Está cada vez mais difícil se divertir no Rio à noite sem gastar muito dinheiro. É o que mostra uma série de episódios comentados nas redes sociais nos últimos dias. Entre interdições, suspensões de licença e outras medidas, a situação coloca de um lado o Poder Público e empresários das áreas de gastronomia e lazer e, do outro, os organizadores dos eventos ao ar livre.

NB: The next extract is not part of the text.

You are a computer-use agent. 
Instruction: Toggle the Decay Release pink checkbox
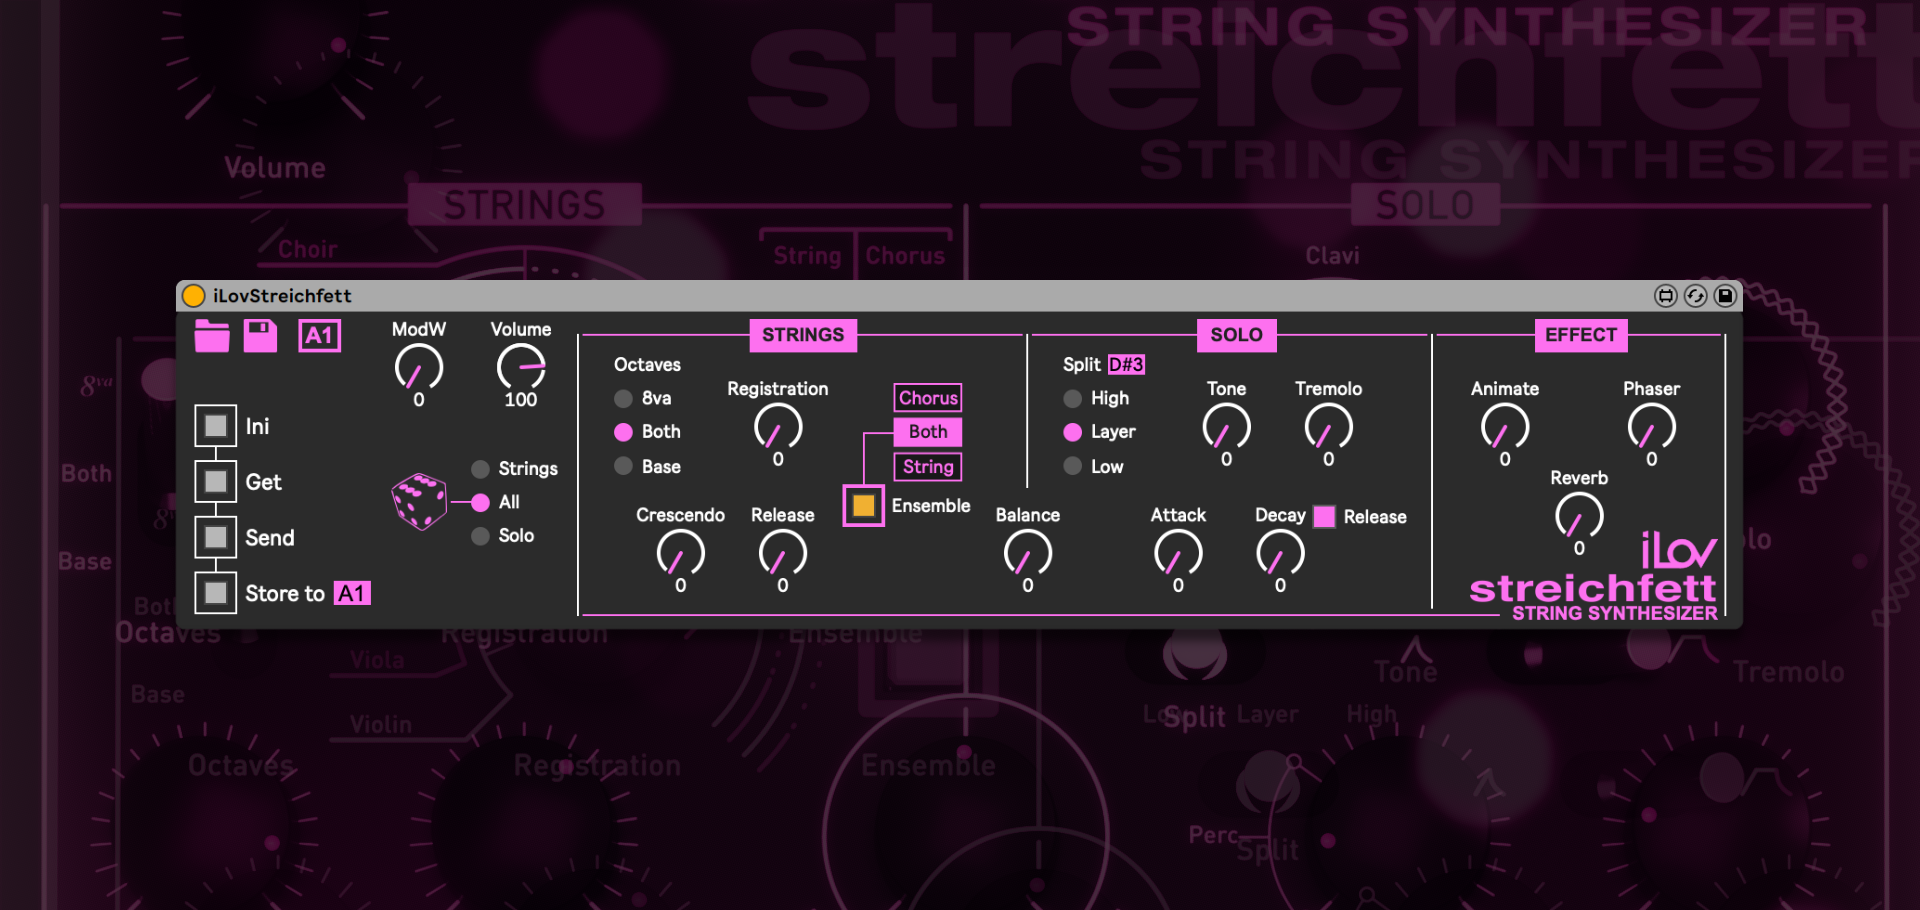1324,517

Na sexta (20), mais de 10 PMs do 5º Batalhão interditaram sem maiores explicações a PedeTeresa, roda de samba gratuita que acontece há dois anos na Praça Tiradentes. Houve quem visse na ação um revival da perseguição ao ritmo, comum no começo do século XX e largamente baseada no racismo. No mesmo dia, a prefeitura suspendeu a licença para a apresentação de DJs no Rivalzinho, happy hour de graça que lota desde o ano passado a rua Álvaro Alvim, na Cinelândia. De acordo com as autoridades, os vizinhos vinham reclamando de barulho. Mas a gota d’água veio no domingo (22), quando representantes da superintendência da Zona Sul tentaram cancelar o ensaio do bloco Tambores de Olokun, no Aterro do Flamengo, sem apresentar razões claras para isso. Dessa vez, quem estava na festa não arredou pé e a interdição sem motivo terminou caindo por terra. A sequência de acontecimentos deixou nos moradores da cidade a impressão de que, para desgosto do poeta, as praças (e outros logradouros públicos) não são mais tão do povo como o céu é do condor.

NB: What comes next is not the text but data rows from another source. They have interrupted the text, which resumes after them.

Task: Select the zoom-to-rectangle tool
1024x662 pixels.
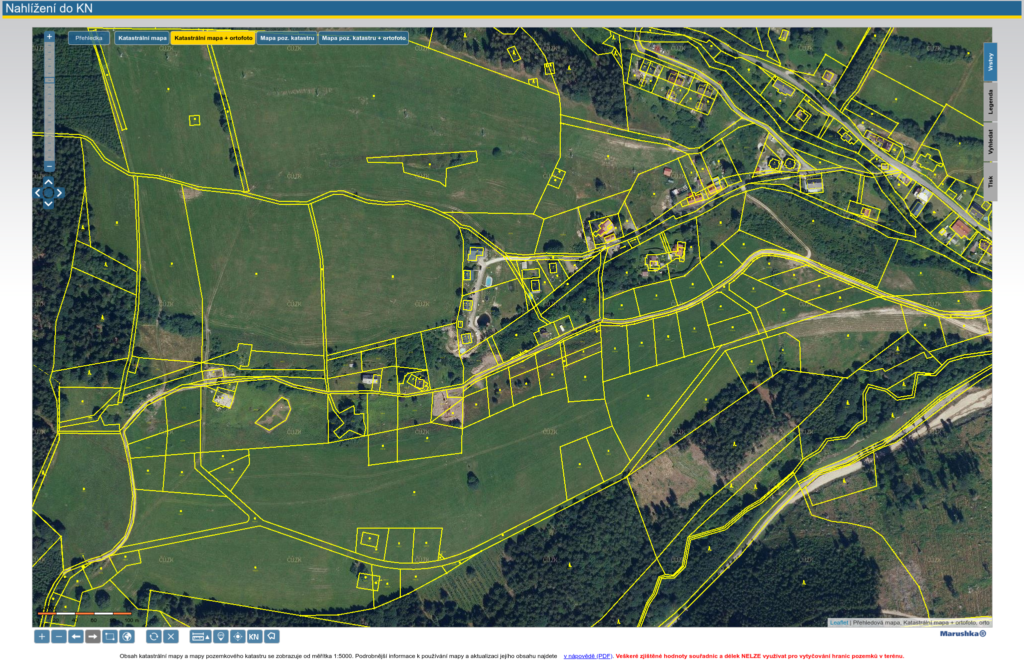Action: (x=110, y=636)
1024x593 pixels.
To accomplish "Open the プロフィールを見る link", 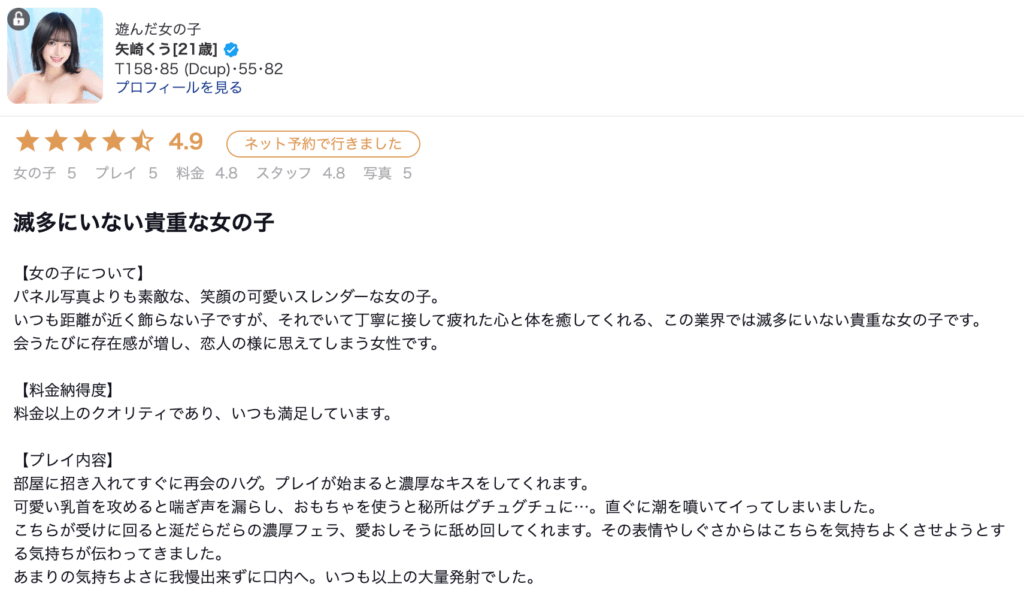I will click(x=178, y=87).
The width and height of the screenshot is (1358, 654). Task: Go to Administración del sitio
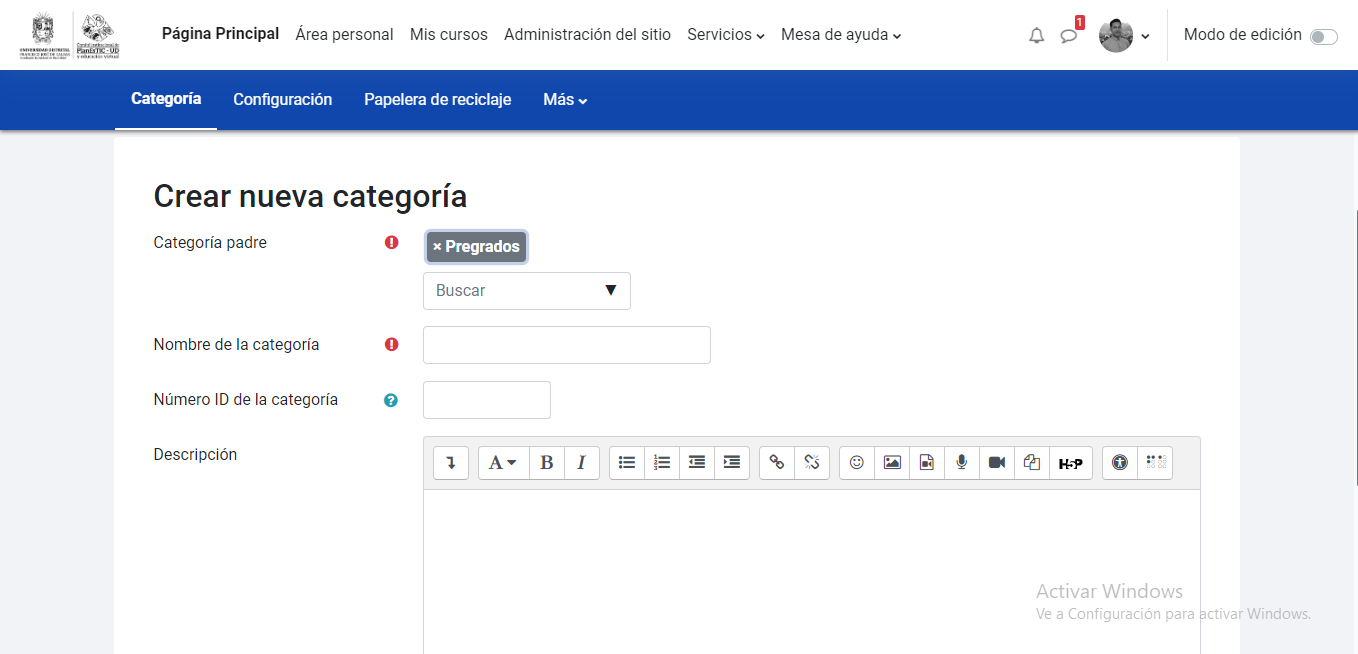tap(587, 34)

A polêmica continuou no começo desta semana, quando uma nota foi emitida pelo Polo Novo Rio Antigo. No texto, a entidade formada por estabelecimentos comerciais do Centro se coloca contra a realização da PedeTeresa na praça Tiradentes. Os motivos para tal posicionamento são a concorrência desleal dos camelôs que vendem bebida no evento com as 80 casas da região que também tocam samba e a perturbação da área residencial. “Não somos contra rodas de samba, nem contra atrações culturais gratuitas, só acreditamos que esta atração acontece em local e horário inapropriado, ameaçando o funcionamento de empreendimentos responsáveis pela revitalização da região e que pagam impostos altíssimos para se manterem abertas”, argumenta a entidade. No fim da nota, o grupo lembra ainda o fechamento recente por conta da crise de centros de lazer históricos da cidade, como o Bar Semente e a Gafieira Estudantina.

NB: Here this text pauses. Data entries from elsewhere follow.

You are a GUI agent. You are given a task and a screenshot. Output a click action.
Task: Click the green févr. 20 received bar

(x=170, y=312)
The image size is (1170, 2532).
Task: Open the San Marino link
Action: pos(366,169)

Por sua vez, os organizadores dos eventos ao ar livre também têm seus argumentos. Em sua página no Facebook, o pessoal do PedeTeresa afirmou que a realização da roda de samba acabou com os arrastões que aconteciam na praça 2 anos atrás. Já o Tambores de Olokun lembrou a Constituição Federal, que em seu artigo quinto diz que “é livre a expressão da atividade intelectual, artística, científica e de comunicação, independentemente de censura ou licença”. “O Tambores de Olokun não concorda com esse modelo de cidade que vem sendo implantado e irá lutar para que a cidade do Rio de Janeiro tenha de volta a sua vitalidade e espontaneidade do carnaval de rua e das manifestações culturais que ocorrem durante todo o ano”, defendeu o bloco em nota divulgada nas redes sociais.
Uma possível solução para o impasse pode ter começado a surgir ontem (23), quando a secretária municipal de cultura Nilcemar Nogueira apresentou ao secretário estadual da pasta André Lazaroni a proposta de criação de quadriláteros culturais. Nesses espaços, seria possível realizar manifestações artísticas sem a necessidade de autorização da prefeitura. Não por acaso, a lista de quadriláteros inclui locais como o Aterro do Flamengo, a Praça Tiradentes e a rua Álvaro Alvim. A expectativa é que a iniciativa seja sancionada via decreto por Crivella até o fim da semana. Independente da solução, o importante é que o descompasso seja resolvido logo, para que cariocas e turistas possam voltar a desfrutar da cidade do jeito que sempre fizeram: felizes, na rua e sem prejudicar ninguém.